Exterminating Angels, 2006

It’s tough to find something redeeming about Jean-Claude Brisseau’s Exterminating Angels, a conflated, borderline pornographic, and execrable projection of the female psyche as seen through the murky gaze of a successful, middle-aged filmmaker, François (Frédéric van den Driessche) whose encounter with an actress recounting her sexual fantasy during an interview triggers his own personal and creative journey into capturing the intersection of desire and intimacy.

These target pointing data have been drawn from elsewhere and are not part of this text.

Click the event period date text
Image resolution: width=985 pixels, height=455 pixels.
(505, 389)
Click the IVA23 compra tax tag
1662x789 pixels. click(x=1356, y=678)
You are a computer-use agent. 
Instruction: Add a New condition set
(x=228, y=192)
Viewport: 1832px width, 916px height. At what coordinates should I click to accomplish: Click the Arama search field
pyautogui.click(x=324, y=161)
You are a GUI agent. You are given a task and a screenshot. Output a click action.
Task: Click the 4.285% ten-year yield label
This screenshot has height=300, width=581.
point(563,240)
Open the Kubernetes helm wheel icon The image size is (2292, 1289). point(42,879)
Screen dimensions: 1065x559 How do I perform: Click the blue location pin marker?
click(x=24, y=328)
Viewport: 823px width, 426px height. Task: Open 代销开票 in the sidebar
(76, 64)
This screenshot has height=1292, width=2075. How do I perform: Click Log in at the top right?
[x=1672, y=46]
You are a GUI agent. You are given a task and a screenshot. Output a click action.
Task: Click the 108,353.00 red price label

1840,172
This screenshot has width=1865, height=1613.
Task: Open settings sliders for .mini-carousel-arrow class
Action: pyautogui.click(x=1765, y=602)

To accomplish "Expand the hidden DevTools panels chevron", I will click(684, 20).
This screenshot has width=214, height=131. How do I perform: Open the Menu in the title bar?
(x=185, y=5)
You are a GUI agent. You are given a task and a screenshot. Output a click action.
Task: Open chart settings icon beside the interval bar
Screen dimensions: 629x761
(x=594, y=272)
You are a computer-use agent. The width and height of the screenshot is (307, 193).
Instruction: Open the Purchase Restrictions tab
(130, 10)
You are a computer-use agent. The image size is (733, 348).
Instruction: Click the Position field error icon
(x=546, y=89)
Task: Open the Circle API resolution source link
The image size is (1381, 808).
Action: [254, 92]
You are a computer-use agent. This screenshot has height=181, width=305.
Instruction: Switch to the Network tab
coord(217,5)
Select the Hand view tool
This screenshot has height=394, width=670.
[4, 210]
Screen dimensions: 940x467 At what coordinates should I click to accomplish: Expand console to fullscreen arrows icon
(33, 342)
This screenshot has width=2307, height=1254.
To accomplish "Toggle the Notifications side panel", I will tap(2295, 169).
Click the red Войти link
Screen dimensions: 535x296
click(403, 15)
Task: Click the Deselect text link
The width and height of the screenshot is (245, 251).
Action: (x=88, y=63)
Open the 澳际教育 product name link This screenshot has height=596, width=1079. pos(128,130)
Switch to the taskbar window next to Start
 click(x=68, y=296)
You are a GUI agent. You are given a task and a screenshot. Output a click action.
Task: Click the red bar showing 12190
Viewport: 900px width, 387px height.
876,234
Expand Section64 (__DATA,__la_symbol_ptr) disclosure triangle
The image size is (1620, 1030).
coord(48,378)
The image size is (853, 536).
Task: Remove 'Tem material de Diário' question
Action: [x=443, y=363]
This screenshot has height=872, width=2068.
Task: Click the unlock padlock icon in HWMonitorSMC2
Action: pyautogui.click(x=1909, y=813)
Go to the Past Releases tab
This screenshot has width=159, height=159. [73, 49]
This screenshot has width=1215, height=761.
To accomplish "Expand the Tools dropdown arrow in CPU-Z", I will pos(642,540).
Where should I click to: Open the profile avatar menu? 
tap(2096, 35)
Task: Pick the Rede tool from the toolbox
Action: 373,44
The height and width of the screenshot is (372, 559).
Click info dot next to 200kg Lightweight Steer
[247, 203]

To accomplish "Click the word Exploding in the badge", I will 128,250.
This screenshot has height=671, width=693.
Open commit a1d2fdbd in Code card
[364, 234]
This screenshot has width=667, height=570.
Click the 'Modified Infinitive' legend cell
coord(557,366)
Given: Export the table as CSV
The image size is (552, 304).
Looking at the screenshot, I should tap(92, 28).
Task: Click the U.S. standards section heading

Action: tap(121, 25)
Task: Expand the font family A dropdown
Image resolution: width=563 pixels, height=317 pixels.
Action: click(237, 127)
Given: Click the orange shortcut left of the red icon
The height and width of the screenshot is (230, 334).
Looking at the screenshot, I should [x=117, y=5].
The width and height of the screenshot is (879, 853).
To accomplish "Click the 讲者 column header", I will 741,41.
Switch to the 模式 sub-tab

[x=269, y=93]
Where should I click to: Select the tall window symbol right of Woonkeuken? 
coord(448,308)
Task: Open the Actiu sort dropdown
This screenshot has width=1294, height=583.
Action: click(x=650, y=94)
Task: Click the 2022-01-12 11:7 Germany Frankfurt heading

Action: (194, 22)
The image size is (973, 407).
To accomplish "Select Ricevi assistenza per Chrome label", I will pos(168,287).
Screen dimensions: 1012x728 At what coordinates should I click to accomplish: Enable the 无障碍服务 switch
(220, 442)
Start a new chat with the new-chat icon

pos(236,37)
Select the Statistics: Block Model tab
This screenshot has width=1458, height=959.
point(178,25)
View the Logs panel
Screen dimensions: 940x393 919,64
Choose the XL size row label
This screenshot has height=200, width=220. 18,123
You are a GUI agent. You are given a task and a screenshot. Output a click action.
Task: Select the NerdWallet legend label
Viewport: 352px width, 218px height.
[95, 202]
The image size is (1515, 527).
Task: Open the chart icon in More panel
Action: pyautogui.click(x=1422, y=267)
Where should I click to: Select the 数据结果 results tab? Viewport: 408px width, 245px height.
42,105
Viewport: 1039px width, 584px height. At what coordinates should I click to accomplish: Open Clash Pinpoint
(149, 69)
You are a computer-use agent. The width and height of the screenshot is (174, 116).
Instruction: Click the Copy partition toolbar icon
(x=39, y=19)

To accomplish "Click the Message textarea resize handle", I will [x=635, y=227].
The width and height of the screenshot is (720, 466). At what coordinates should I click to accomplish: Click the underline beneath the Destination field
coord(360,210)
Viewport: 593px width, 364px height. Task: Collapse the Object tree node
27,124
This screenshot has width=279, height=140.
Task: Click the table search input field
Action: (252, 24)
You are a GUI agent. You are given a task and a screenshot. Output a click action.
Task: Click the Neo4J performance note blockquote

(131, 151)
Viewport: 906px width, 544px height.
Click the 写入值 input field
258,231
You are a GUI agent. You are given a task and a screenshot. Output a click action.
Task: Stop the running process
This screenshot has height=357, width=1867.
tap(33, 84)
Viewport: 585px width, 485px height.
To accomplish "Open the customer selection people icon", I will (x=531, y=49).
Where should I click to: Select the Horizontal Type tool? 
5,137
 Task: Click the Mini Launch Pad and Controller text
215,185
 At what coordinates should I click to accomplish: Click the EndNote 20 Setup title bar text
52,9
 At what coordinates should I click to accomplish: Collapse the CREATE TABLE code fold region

Auditioning a series of actresses to act out their unsimulated moments of pleasure during increasing transgressive public situations and resurrecting them before the camera, François’ impenetrability over his unwillingness to cross the line between his role as artist/observer and his implication in the process of his actresses’ arousal as emotional manipulator/voyeur inevitably transforms the nature of the dynamic between the filmmaker and his actresses with profound and irreparable consequences for the both the participants and the film itself. Perhaps the key to the film’s opacity resides in Brisseau’s allusive reference to Luis Buñuel’s comedy of manners, The Exterminating Angel – the awkward encounters, polite conversations, and hollow gestures of feigned geniality that demarcate the intranscendable distance between control and vulnerability, manipulation and complicity, attraction and obsession, reality and performance. It is in this surreal illustration of moribund ritual that Brisseau’s incorporation of quasi-mythology in the appearance of Delphic guardians- one of whom may have been a former protégé who decided to leaving the profession (Raphaële Godin) – that the film’s overindulgent (un)eroticism seems perversely suited in illustrating the filmmaker’s ambivalence towards the role of women as nurturers, confidantes, and objects of desire – the transformation of fallen angels into unreconciled muses hovering the earth in search of true, and profoundly cataclysmic, inspiration.